Capítulo 7
Emilio la cargó y corrió hacia el hospital.
La mitad de su cuerpo estaba cubierta con la sangre de Clara.
En el instante en que cruzó la puerta principal del hospital, ella despertó.
Al ver la cara de Emilio, antes de que él pudiera preguntar por su estado, su mano, débil, ya había caído sobre su cara con una cachetada.
—Hipócrita... ¡Lárgate!
Ella forcejeó, intentando soltarse de los brazos de Emilio.
Él no dijo nada, simplemente la sostuvo con más fuerza.
De pronto, sus pasos hacia la sala de emergencias se detuvieron en seco.
Clara escuchó el corazón acelerado de Emilio latir aún con más fuerza, tanto que temió que se le saliera del pecho.
Siguiendo la dirección de su mirada, Clara vio a Esther.
Estaba de pie, intacta, acompañada no solo por los sirvientes y el mayordomo de la familia Valdez, sino también por los padres de Clara y Pedro, e incluso por un anciano que le resultaba familiar, aunque en ese momento no lograba reconocer del todo.
El hombre debía tener unos sesenta o setenta años.
La mano de Emilio se aflojó de repente.
Delante de todos, la misma Clara a la que minutos antes había sostenido con tanta fuerza, en ese instante fue arrojada al suelo como si fuera basura.
Ni siquiera le dirigió una mirada.
Los moretones que Emilio le había dejado en la espalda con una patada aún no habían sanado, y ahora esa caída casi la hizo morir de dolor.

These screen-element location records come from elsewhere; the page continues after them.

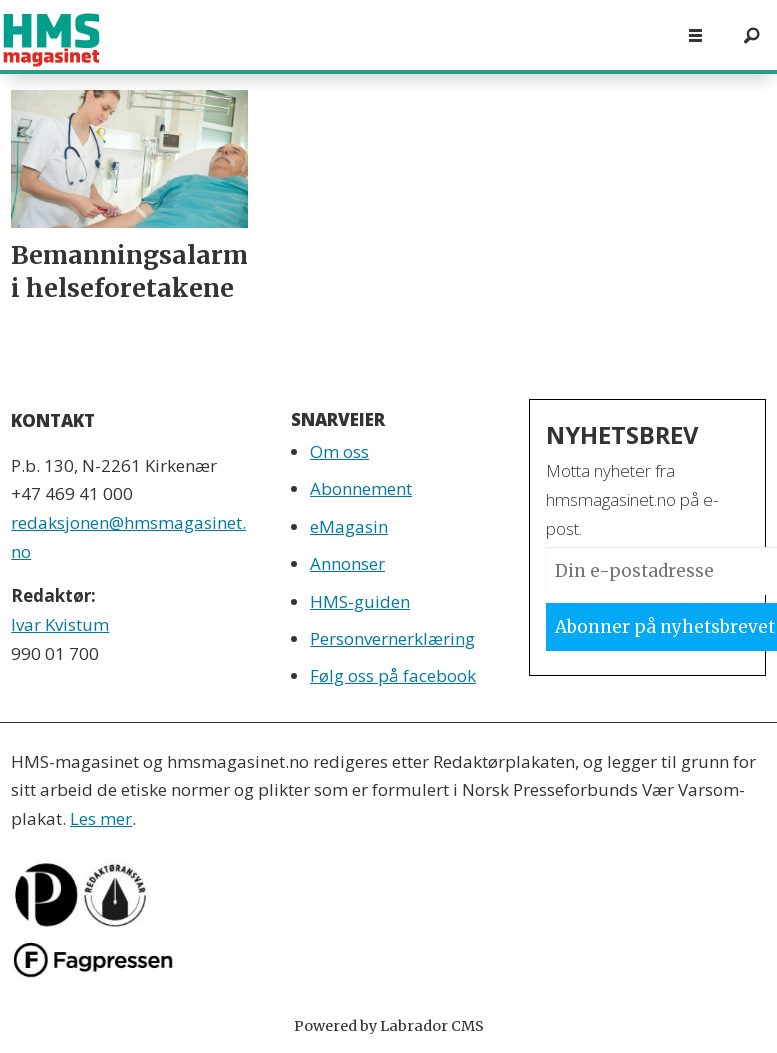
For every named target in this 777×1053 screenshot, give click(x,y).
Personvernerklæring (392, 638)
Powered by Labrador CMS (389, 1026)
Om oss (339, 451)
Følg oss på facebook (393, 675)
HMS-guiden (360, 601)
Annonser (347, 563)
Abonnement (361, 488)
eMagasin (349, 526)
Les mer (101, 818)
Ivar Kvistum (60, 624)
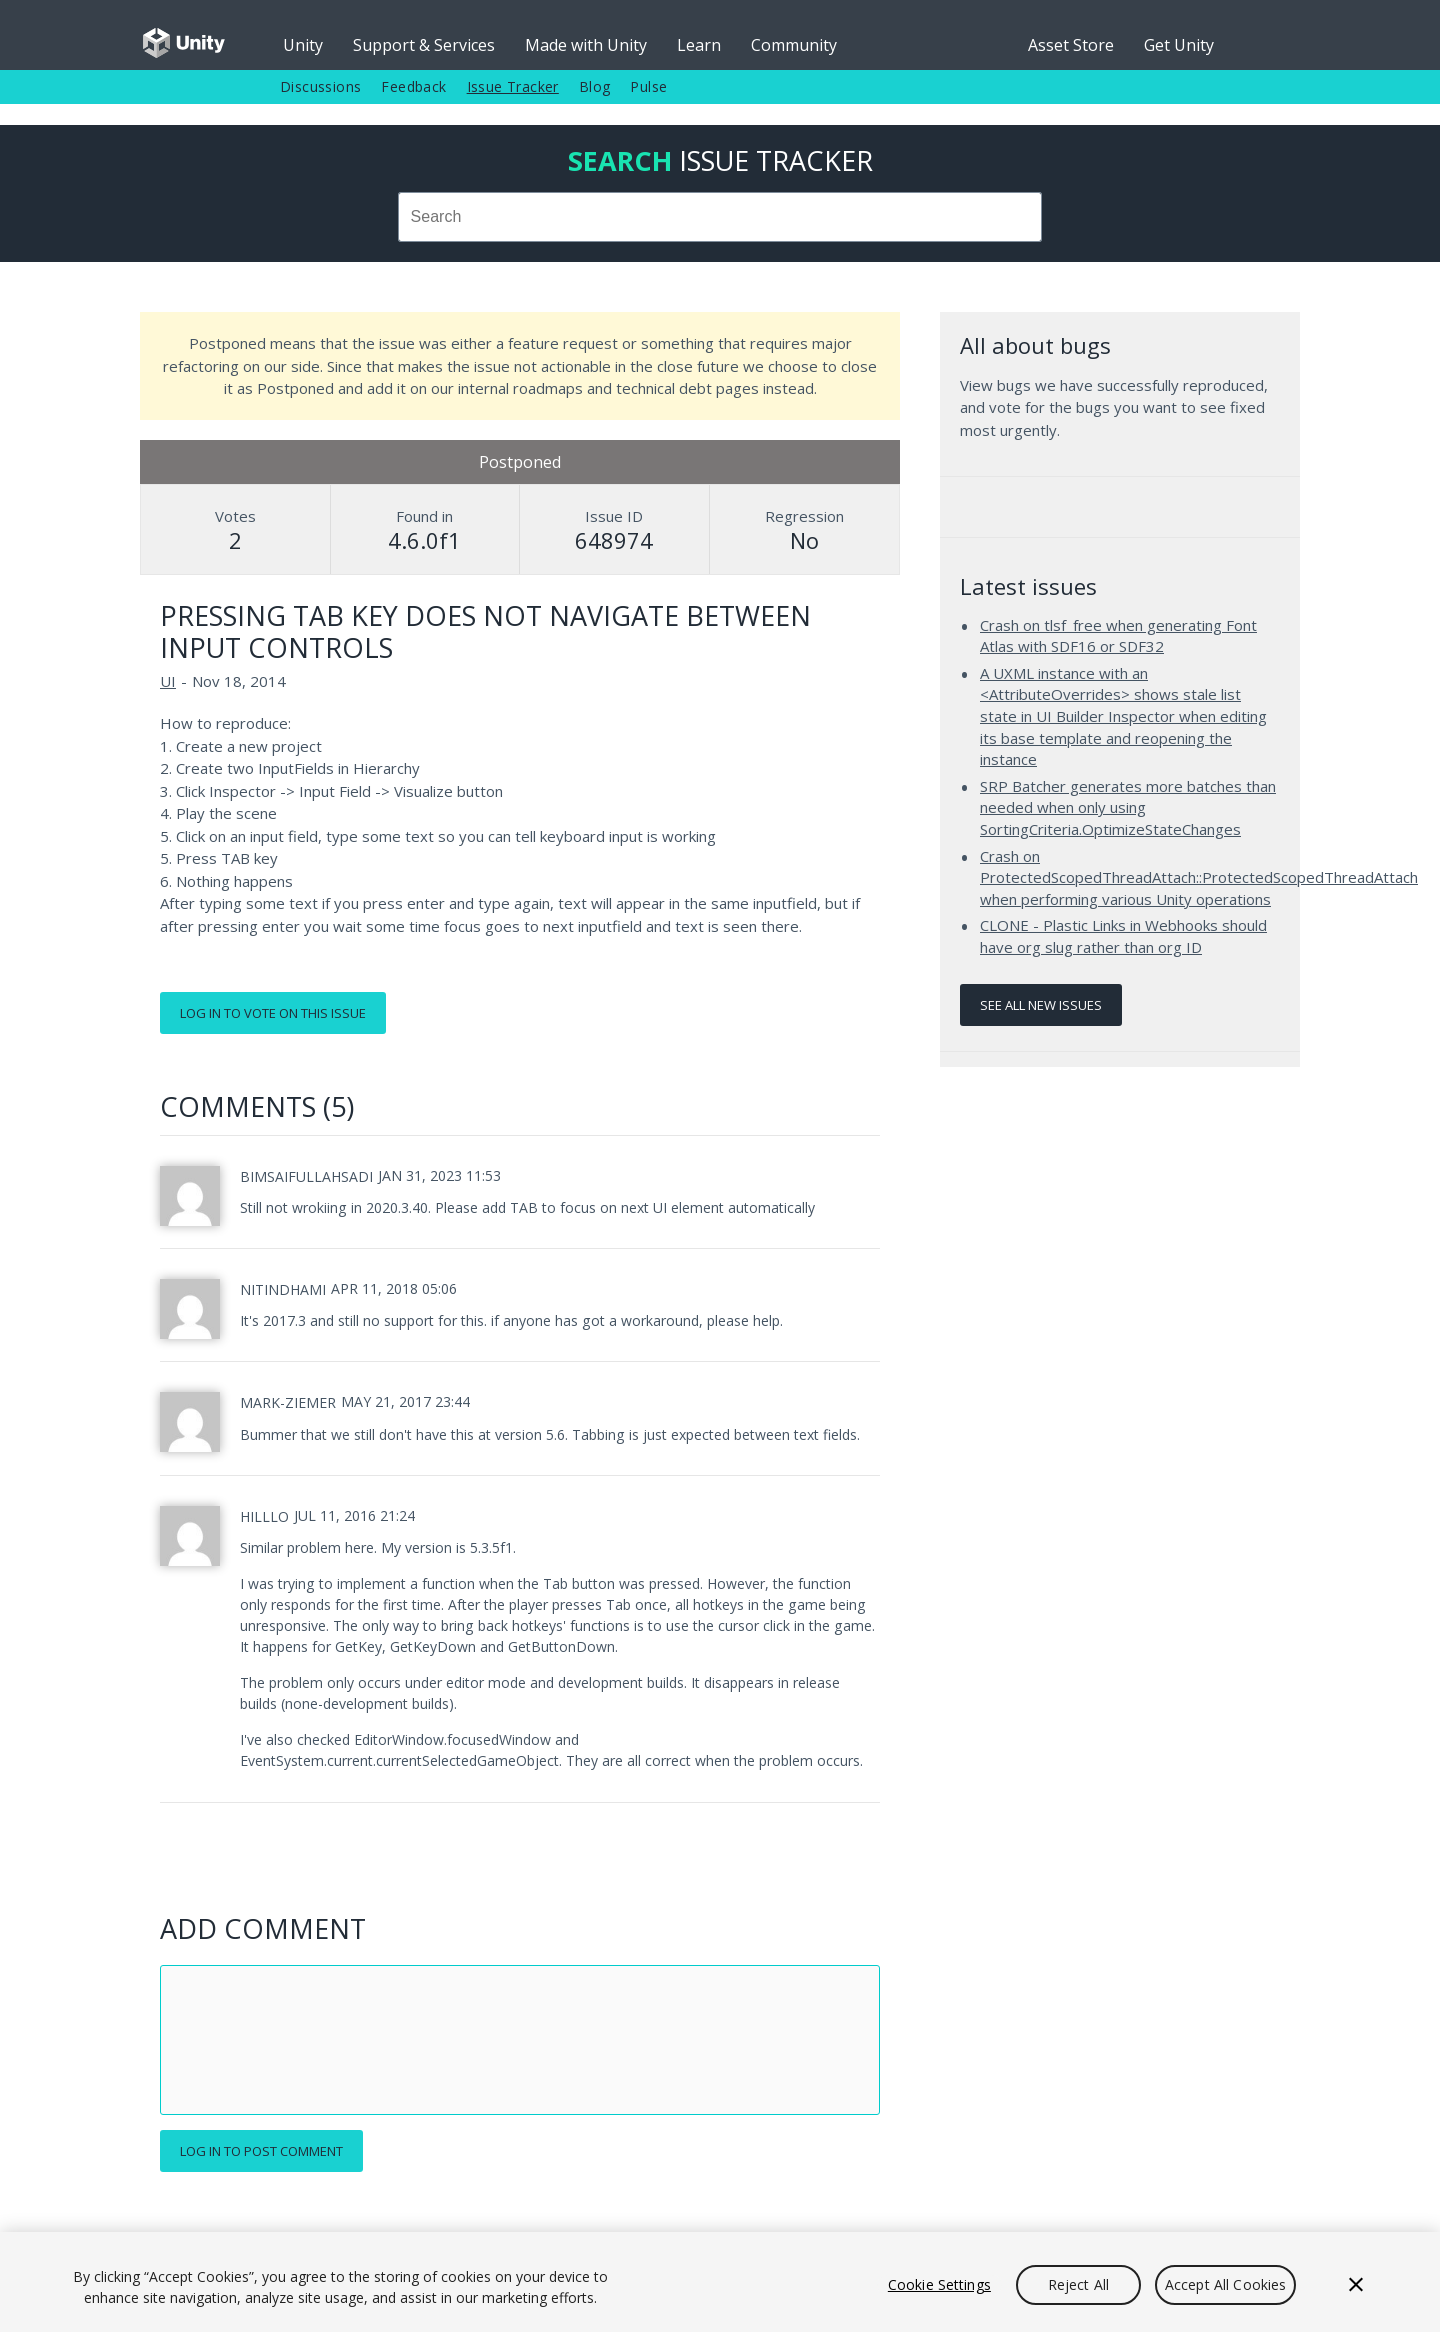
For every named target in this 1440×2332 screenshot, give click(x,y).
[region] (720, 2282)
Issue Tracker (513, 86)
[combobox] (720, 217)
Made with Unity (586, 45)
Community (794, 45)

Pero Emilio simplemente la rodeó como quien evita un montón de desechos.
Los padres de Clara tampoco miraron a su hija adoptiva; en sus ojos solo había lugar para su ahijada, Esther.
Ella avanzó sonriente, tomó del brazo a Emilio y dijo: —Emilio, ¿qué es esto? Clari es mi modelo para la sesión de fotos, si la dejas así, ¿dónde voy a encontrar otra modelo?
—No podía localizarte y en las cámaras vi que subías al auto de la familia Aguilar. Pensé que Clara te había llevado. —Emilio rodeó la cintura de Esther y, delante de todos, besó su lóbulo de la oreja, incluso frente a Clara—. Solo la estaba presionando para que dijera dónde estabas.
Emilio miró a Clara con desprecio. —No fue sincera y tuve que ser duro, pero no importa. No afectará tu sesión de fotos.
Esther lanzó una mirada cargada de burla hacia la descompuesta Clara, que intentaba ponerse de pie con torpeza.
—Emilio, el auto de la casa está en el taller. Yo misma llamé a mis padrinos para que me trajeran al hospital —dijo Esther con una sonrisa limpia y suave—. ¿Y tú tan preocupado? Mira cómo dejaste a Clari, no era necesario.
Con afecto, Esther tomó a Clara del brazo cuando ella pretendía ir sola a la sala de curaciones, y volteó hacia todos los presentes. —Abuelo, padrino, madrina, Emilio, yo acompaño a Clari a que le curen la herida. Desde niña ha sido muy delicada; por cualquier cosita llora durante horas.
Clara apenas esbozó una sonrisa rígida.
Esther había vuelto a lo mismo de siempre: humillarla para resaltar su propia virtud.
Ya estaba acostumbrada.
En la sala de curaciones.
La enfermera vendaba la herida sangrante de la frente de Clara.
Esther ladeó la cabeza, contemplando la cara abatida de Clara. —¿Te dejó Emilio bastante maltrecha, verdad? En realidad, el auto de la casa nunca estuvo en el taller. Yo misma pedí a tus padres que vinieran por mí. Solo quería que vieras cuán despiadado puede ser Emilio con una mujer desechable como tú.
El entrecejo de Clara se frunció.
Dolía.
Dolía el procedimiento de la enfermera y dolían esas palabras: "mujer desechable".
Pero lo único que hizo fue apretar más la frente.
—Compórtate y márchate por tu cuenta. —Esther jugaba con su cabello largo y rizado, tan brillante como la seda, luciendo como una princesa salida de un cuadro—. Si no tienes dinero, yo te compro un boleto de avión. Vete a cualquier rincón del mundo, el que quieras. Solo asegúrate de no quedarte de forma tan descarada al lado de Emilio, un hombre casado.